Fire stories from the national parks highlight events, incidents, and the like, associated with fire and fuels management, as well as fire education, technology, partnerships, and more. Stories highlight work related to Department of the Interior initiatives as well as local and regional initiatives.
First Firewise Projects in Western Arctic Parklands, Alaska
Noatak National Preserve & Kobuk Valley National Park, Alaska
National Fire Plan, Fuels Reduction*
During the summer of 2009, Western Area Fire Management completed two inaugural Firewise projects in Noatak National Preserve (NOAT) and Kobuk Valley National Park (KOVA). Park staff chose the Kelly River Ranger Station in NOAT and the Giddings cabin at Onion Portage archeological site in KOVA for several reasons.
Located in the flammable boreal forest, the 1985 Kelly River Ranger Station sits in a remote area where historically large fires have occurred. Rangers staff the station at least 30 days a year and approximately 75 travelers (mainly recreational boaters and hunters) visit it annually. The combination of fire occurrence, a remote station, and visitors, shouted watch out to staff and made this project a top priority.

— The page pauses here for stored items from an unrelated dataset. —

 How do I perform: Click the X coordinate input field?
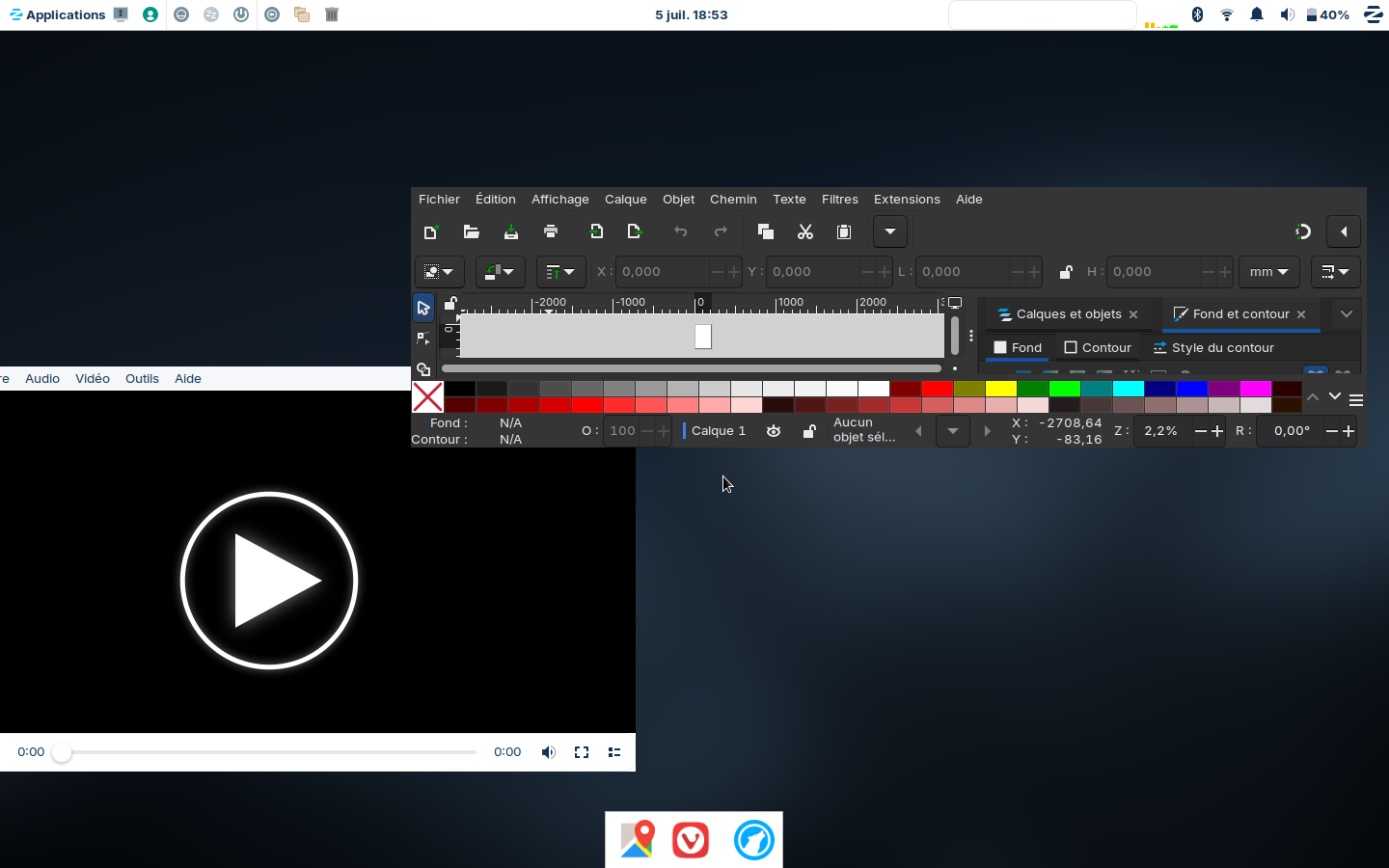[x=664, y=272]
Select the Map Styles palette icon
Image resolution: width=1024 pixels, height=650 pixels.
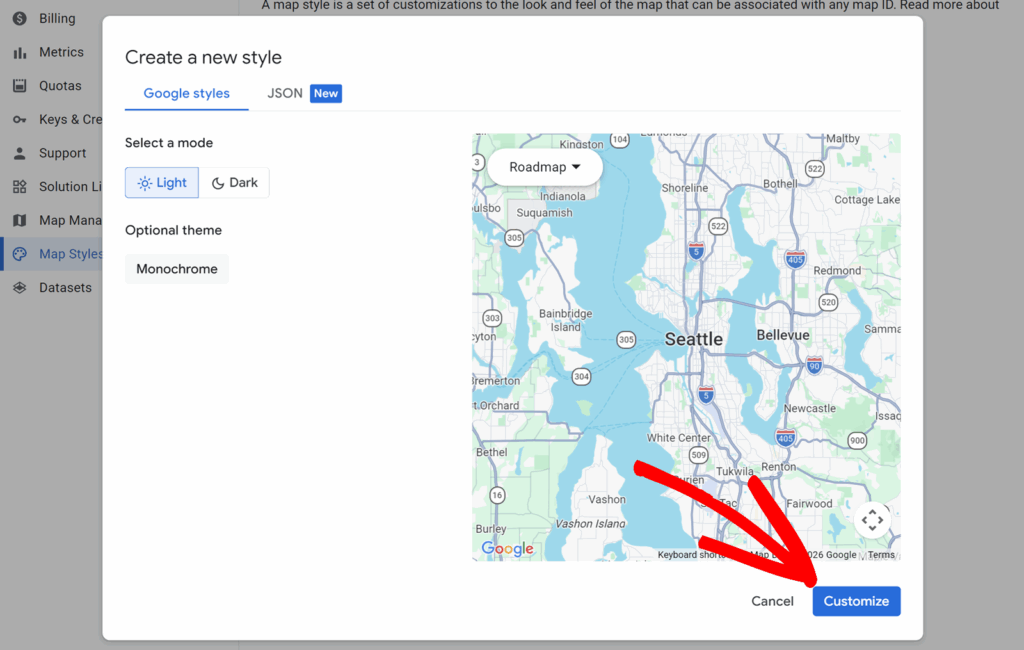(x=19, y=254)
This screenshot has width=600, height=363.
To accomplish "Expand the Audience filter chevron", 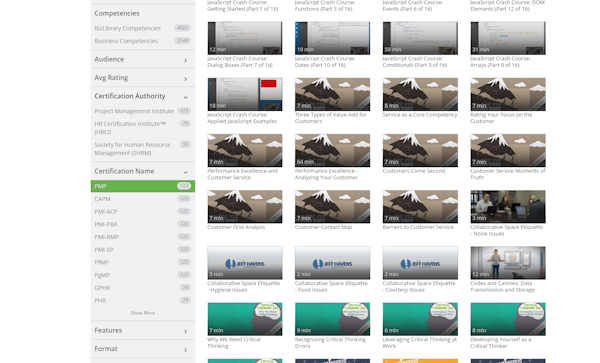I will click(x=186, y=60).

The Giddings cabin at Onion Portage archeological site is highly valued because of its contributions to archeology and anthropology in Northwestern Alaska. A National Historic Landmark, Onion Portage is one of the most important Alaskan sites for documenting the progression of cultural change over time. J. Louis Giddings discovered the site in 1941 and with a student and crew of local residents found 8 layers of human occupation dating over 10,000 years. In 1964 local Inupiat residents constructed the cabin, cache, and cold storage structure for Giddings and his crew. Nestled in the boreal forest, in 1971 the Ambler fire came within 1.5 miles of the site. Park staff restored the cabin in 2007 but the boreal forest encroached upon it, providing significant fuel for a fire that could threaten it.
Fire staff made the structures Firewise in an effort to protect them and create a safe area for firefighters to work in the event of wildfire. Staff removed most of the combustible vegetation within 30 feet of the structures, thinned vegetation within the 30 to 100 foot range, limbed trees and increased tree spacing. The cut debris was stacked into piles and will be burned in the spring of 2010.
Firewise projects are critical to the protection of people and park resources. Fire management thanks the parks for their support and looks forward to future Firewise opportunities in Northernwestern Alaska.